§ **ACTION ITEM A**: In the article below on the ASCE loss-of-productivity standard, which organization accredited the consensus standards development process used to develop the standard?
§ **ACTION ITEM B**: Do these statements agree with the article below on the ASCE loss-of-productivity standard? Answer yes or no for each, quoting the deciding words. (i) The standard prescribes a specific course of action for the consultant/expert. (ii) ASCE issued the draft standard for a second public comment. (iii) The standard promotes a one size fits all approach.

§ **TEXT FOR ANALYSIS**:
>>
Improving Recovery on Delay and Impact Claims Using American Society of Civil Engineers’ Standard

Jason Ebe | Snell & Willmer

2020 is now behind us, and we have reason for a positive outlook for 2021. However, delays and impacts due to COVID-19 and other factors in 2020 will likely continue into 2021, and claims and disputes over relief will likely increase in 2021. A persuasive claim analysis and presentation and demonstration that if the parties cannot negotiate or mediate a reasonable resolution, and the claim must be arbitrated or litigated, you have a high likelihood of success may help maximize your ability to present and recover on your claim for relief. On the other hand, you may need to be able to successfully defend against such a claim.

The American Society of Civil Engineers has issued its draft Standard for Identifying, Quantifying, and Proving Loss of Productivity for second public comment in anticipation of publication in 2021. This standard was developed by a consensus standards development process, which has been accredited by the American National Standards Institute (ANSI). Accreditation by ANSI, a voluntary accreditation body representing public and private sector standards development organizations in the United States and abroad, signifies that the standards development process used by ASCE has met the ANSI requirements for openness, balance, consensus, and due process. The provisions of the standard are written in permissive language and, as such, offer the consultant/expert a series of options or instructions, but do not prescribe a specific course of action. Significant judgment is left to the consultant/expert. The authors note “The appropriate applications of these Principles are dependent upon and should be tailored to the available project management resources, date, and circumstances of a specific project.” Thus, the standard does not promote a one size fits all approach. Rather, larger and more sophisticated projects may require more sophisticated processes and techniques, whereas smaller, shorter duration projects may be better suited for simpler processes that may be less precise, but more cost efficient for the amounts in dispute.
<<
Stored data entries
>>
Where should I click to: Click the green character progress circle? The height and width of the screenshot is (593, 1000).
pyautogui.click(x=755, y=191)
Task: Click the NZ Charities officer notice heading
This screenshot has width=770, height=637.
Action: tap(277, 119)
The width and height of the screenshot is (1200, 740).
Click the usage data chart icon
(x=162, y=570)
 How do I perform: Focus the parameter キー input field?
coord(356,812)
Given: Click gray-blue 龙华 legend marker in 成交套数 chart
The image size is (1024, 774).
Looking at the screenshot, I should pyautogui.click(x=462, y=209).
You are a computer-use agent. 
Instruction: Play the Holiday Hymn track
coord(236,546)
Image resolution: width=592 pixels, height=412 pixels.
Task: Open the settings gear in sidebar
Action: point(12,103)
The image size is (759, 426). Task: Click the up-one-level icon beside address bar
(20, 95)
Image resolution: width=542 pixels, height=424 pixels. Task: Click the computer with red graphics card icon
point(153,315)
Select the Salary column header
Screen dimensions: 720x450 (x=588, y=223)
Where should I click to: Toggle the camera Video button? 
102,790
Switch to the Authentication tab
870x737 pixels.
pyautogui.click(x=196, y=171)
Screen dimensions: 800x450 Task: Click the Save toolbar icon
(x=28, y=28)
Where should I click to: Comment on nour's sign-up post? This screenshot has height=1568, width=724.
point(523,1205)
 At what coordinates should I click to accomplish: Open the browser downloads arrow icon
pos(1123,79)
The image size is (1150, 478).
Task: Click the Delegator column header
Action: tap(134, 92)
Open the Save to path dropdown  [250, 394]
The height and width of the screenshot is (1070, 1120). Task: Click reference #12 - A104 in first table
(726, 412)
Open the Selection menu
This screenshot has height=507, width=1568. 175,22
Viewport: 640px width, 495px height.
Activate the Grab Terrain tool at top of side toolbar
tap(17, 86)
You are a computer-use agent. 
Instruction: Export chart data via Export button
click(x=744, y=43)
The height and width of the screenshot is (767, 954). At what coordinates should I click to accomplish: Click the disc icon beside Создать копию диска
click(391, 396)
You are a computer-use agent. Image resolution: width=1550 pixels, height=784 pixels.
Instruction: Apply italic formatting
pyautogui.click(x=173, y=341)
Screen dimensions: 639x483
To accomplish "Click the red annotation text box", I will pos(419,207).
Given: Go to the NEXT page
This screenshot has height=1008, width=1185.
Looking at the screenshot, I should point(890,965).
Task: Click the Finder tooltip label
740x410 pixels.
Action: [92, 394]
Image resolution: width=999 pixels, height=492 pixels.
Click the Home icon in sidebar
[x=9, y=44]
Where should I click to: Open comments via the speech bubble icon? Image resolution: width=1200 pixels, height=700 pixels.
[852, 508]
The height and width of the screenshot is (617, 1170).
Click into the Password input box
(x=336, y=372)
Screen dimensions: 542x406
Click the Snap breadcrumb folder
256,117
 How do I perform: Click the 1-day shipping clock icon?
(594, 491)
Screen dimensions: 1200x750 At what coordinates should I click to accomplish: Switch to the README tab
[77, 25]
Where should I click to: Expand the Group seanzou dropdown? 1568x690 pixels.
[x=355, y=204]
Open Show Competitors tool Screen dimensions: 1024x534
<<
§ **RESPONSE AREA A**: The American National Standards Institute (ANSI).

§ **RESPONSE AREA B**:
(i) No: "do not prescribe a specific course of action."
(ii) Yes: "The American Society of Civil Engineers has issued its draft Standard for Identifying, Quantifying, and Proving Loss of Productivity for second public comment"
(iii) No: "Thus, the standard does not promote a one size fits all approach."